HeadlineValdez refused to “call name!”

The ex-Superintendent of Police refused to say who ordered him to stop investigating the immigration irregularities,  “due to legal ramifications”

BELMOPAN, Wed. July 19, 2017–At the Senate Select Committee investigating the Auditor General’s report on the Immigration Department for the period 2011 to 2013, one of the highlights of the testimony of retired Superintendent of Police Julio Valdez, who appeared before the committee this morning, was his refusal to say who instructed him to stop investigating the irregularities found in some Immigration Department documents that the attorney, Arthur Saldivar, handed over to the police in October 2013.

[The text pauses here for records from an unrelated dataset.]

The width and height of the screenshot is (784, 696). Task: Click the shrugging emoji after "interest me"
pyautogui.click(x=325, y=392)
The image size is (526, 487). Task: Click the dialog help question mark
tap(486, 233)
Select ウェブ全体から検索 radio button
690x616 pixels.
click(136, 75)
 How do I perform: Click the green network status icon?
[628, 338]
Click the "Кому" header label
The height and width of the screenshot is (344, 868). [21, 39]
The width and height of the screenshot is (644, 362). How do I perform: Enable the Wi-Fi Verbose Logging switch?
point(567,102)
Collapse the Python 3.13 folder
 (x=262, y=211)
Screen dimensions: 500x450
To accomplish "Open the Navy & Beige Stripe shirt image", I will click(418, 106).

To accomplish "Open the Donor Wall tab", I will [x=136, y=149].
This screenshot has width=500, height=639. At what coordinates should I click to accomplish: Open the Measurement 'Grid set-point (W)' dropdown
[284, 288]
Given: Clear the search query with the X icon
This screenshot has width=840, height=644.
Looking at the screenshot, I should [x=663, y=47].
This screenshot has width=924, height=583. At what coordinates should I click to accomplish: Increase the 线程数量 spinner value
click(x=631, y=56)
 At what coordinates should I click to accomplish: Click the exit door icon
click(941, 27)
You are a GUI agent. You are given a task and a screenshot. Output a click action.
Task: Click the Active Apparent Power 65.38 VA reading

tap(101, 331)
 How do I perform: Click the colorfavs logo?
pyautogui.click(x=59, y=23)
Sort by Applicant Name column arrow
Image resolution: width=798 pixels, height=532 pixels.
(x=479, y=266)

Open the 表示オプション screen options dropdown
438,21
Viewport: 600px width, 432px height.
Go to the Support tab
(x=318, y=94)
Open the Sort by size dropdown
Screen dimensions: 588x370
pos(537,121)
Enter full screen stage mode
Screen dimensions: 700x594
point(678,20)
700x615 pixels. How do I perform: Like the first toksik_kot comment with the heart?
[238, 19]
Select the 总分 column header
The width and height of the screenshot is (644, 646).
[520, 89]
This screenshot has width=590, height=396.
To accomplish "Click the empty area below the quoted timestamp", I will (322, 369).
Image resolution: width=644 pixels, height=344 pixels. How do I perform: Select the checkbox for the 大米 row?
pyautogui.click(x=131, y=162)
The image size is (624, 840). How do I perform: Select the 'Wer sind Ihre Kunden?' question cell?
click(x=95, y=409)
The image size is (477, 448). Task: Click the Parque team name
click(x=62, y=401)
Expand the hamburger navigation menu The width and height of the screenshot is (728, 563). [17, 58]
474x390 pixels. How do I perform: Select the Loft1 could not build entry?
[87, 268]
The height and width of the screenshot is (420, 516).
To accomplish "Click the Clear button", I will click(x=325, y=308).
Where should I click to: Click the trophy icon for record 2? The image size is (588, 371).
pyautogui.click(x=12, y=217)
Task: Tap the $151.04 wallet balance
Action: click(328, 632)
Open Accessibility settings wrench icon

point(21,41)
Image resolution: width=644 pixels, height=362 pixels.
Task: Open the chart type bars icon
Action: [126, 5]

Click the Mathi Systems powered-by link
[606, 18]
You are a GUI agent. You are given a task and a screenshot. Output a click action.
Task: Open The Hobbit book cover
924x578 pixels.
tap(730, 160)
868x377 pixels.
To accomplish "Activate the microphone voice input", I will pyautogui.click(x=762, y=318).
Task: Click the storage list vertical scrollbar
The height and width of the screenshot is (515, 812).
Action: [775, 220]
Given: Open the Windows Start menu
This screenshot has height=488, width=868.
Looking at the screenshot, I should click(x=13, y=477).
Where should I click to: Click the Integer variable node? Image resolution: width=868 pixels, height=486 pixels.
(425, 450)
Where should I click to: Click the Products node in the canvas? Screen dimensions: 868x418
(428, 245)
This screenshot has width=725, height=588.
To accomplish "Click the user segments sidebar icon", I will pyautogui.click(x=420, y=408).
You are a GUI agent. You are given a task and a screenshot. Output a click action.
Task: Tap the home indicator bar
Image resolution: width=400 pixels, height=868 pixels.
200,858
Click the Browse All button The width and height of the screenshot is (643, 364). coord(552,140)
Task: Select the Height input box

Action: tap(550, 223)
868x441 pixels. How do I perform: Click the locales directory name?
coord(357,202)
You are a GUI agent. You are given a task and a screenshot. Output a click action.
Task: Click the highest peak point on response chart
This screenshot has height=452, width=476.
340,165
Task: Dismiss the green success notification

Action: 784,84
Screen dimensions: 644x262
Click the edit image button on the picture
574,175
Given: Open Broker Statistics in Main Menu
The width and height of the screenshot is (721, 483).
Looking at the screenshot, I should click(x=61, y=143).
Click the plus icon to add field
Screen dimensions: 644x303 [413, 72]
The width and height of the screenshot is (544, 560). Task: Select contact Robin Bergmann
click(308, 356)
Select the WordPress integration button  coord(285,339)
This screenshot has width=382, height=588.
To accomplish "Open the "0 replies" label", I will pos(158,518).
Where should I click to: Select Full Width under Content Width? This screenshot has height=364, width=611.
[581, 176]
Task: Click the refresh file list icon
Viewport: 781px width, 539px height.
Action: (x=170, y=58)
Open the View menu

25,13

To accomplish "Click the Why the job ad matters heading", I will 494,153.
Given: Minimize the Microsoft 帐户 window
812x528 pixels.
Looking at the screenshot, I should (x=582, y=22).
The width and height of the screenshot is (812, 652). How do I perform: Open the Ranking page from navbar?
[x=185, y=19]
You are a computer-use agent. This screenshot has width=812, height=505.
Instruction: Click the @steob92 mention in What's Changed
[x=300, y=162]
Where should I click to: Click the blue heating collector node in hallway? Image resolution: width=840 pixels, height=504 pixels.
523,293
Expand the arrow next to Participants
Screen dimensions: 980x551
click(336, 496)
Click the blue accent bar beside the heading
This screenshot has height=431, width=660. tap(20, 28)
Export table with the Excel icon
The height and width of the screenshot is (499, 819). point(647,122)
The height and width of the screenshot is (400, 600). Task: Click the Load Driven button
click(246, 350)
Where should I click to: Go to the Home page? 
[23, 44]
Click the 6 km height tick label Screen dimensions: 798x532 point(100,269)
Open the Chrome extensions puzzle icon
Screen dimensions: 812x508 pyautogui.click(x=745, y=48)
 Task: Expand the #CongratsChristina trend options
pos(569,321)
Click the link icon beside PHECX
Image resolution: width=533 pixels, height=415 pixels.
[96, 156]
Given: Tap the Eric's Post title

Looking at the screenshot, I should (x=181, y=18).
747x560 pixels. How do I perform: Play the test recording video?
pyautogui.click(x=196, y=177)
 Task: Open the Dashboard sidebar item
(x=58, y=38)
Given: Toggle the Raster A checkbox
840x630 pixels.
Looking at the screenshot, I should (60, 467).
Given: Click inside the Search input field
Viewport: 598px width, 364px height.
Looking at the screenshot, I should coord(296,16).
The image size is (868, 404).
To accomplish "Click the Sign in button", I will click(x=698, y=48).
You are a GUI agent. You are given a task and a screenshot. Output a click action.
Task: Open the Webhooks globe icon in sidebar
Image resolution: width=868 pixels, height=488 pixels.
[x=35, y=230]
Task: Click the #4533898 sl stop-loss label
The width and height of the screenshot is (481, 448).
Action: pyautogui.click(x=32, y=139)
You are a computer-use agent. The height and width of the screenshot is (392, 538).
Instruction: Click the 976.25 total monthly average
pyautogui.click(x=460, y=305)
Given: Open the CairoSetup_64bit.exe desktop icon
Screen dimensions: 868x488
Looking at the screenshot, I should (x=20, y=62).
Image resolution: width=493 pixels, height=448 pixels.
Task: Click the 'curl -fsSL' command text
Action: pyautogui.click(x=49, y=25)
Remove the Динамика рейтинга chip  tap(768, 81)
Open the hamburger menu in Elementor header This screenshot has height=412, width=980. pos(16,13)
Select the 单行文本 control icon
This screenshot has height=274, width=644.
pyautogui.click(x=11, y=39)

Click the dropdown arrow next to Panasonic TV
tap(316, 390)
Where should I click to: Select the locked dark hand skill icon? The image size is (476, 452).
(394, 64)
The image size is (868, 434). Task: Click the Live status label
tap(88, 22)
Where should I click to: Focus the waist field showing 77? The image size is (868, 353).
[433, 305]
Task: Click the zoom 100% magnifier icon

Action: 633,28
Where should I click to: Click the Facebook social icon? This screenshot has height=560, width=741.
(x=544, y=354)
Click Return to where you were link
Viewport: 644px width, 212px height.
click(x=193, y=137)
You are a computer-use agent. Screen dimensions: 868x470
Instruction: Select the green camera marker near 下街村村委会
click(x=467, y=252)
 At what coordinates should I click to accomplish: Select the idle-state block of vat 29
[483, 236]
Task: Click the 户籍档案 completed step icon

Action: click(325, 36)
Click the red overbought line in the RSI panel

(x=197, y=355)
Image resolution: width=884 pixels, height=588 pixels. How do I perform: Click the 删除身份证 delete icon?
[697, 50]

In the wake of the Won Hong Kim fiasco (which came to light in September 2013), and the 2012 general elections, prior to which there had been large scale issuance of approvals for the granting of nationality to thousands of immigrants in Belize, corruption at the Immigration Department became a hot, national topic. Somehow Saldivar had gotten his hands on a trove of Immigration Department documents.

At the time, Saldivar told the media that the documents were slated for destruction and he salvaged them. Before police executed a search warrant at his home, Saldivar handed the documents over to police.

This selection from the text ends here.